What is being asked: Make an exact reproduction of all the data.

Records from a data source
# # # #

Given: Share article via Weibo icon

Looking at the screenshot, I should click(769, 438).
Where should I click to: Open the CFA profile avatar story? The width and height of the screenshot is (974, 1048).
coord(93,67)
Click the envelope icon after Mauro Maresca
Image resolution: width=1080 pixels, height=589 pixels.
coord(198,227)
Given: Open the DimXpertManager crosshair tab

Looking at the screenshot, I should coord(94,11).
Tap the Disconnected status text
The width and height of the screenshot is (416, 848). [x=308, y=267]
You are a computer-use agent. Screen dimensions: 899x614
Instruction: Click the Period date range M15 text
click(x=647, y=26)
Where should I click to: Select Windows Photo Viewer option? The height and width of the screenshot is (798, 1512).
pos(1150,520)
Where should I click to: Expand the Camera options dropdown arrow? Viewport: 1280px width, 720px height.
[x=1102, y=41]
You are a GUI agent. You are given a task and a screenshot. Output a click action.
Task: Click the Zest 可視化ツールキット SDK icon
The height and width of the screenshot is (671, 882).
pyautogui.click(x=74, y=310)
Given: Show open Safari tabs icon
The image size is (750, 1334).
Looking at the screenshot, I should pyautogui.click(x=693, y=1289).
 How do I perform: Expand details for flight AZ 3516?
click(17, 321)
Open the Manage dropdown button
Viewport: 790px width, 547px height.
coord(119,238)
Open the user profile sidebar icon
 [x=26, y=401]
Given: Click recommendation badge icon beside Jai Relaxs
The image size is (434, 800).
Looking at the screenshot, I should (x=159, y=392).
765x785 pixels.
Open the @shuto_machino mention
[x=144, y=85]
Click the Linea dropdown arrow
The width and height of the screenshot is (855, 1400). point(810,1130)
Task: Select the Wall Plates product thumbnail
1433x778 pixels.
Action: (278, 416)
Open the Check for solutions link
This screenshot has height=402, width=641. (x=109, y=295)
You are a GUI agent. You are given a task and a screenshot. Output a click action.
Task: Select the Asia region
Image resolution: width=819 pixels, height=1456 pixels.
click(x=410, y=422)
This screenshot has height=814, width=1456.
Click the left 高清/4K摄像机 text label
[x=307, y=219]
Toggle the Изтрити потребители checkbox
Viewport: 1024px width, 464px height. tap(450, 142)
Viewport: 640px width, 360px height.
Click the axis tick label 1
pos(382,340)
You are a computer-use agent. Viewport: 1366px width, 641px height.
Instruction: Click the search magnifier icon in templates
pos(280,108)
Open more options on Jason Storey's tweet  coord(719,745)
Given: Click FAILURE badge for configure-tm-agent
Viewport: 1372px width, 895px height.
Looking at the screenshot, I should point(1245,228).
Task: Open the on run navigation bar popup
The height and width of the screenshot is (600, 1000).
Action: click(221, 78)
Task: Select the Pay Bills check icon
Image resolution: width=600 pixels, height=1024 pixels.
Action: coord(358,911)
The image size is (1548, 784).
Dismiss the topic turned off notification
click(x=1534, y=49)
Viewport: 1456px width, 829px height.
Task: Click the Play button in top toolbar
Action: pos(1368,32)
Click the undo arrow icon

# # # #

Answer box:
Given: Share article via Weibo icon

Looking at the screenshot, I should click(769, 438).
Where should I click to: Open the CFA profile avatar story? The width and height of the screenshot is (974, 1048).
coord(93,67)
Click the envelope icon after Mauro Maresca
Image resolution: width=1080 pixels, height=589 pixels.
coord(198,227)
Given: Open the DimXpertManager crosshair tab

Looking at the screenshot, I should coord(94,11).
Tap the Disconnected status text
The width and height of the screenshot is (416, 848). [x=308, y=267]
You are a computer-use agent. Screen dimensions: 899x614
Instruction: Click the Period date range M15 text
click(x=647, y=26)
Where should I click to: Select Windows Photo Viewer option? The height and width of the screenshot is (798, 1512).
pos(1150,520)
Where should I click to: Expand the Camera options dropdown arrow? Viewport: 1280px width, 720px height.
[x=1102, y=41]
You are a GUI agent. You are given a task and a screenshot. Output a click action.
Task: Click the Zest 可視化ツールキット SDK icon
The height and width of the screenshot is (671, 882).
pyautogui.click(x=74, y=310)
Given: Show open Safari tabs icon
The image size is (750, 1334).
Looking at the screenshot, I should pyautogui.click(x=693, y=1289).
 How do I perform: Expand details for flight AZ 3516?
click(17, 321)
Open the Manage dropdown button
Viewport: 790px width, 547px height.
coord(119,238)
Open the user profile sidebar icon
 [x=26, y=401]
Given: Click recommendation badge icon beside Jai Relaxs
The image size is (434, 800).
Looking at the screenshot, I should (x=159, y=392).
765x785 pixels.
Open the @shuto_machino mention
[x=144, y=85]
Click the Linea dropdown arrow
The width and height of the screenshot is (855, 1400). point(810,1130)
Task: Select the Wall Plates product thumbnail
1433x778 pixels.
Action: (278, 416)
Open the Check for solutions link
This screenshot has height=402, width=641. (x=109, y=295)
You are a GUI agent. You are given a task and a screenshot. Output a click action.
Task: Select the Asia region
Image resolution: width=819 pixels, height=1456 pixels.
click(x=410, y=422)
This screenshot has height=814, width=1456.
Click the left 高清/4K摄像机 text label
[x=307, y=219]
Toggle the Изтрити потребители checkbox
Viewport: 1024px width, 464px height. tap(450, 142)
Viewport: 640px width, 360px height.
Click the axis tick label 1
pos(382,340)
You are a computer-use agent. Viewport: 1366px width, 641px height.
Instruction: Click the search magnifier icon in templates
pos(280,108)
Open more options on Jason Storey's tweet  coord(719,745)
Given: Click FAILURE badge for configure-tm-agent
Viewport: 1372px width, 895px height.
Looking at the screenshot, I should point(1245,228).
Task: Open the on run navigation bar popup
The height and width of the screenshot is (600, 1000).
Action: click(221, 78)
Task: Select the Pay Bills check icon
Image resolution: width=600 pixels, height=1024 pixels.
Action: coord(358,911)
The image size is (1548, 784).
Dismiss the topic turned off notification
click(x=1534, y=49)
Viewport: 1456px width, 829px height.
Task: Click the Play button in top toolbar
Action: pos(1368,32)
Click the undo arrow icon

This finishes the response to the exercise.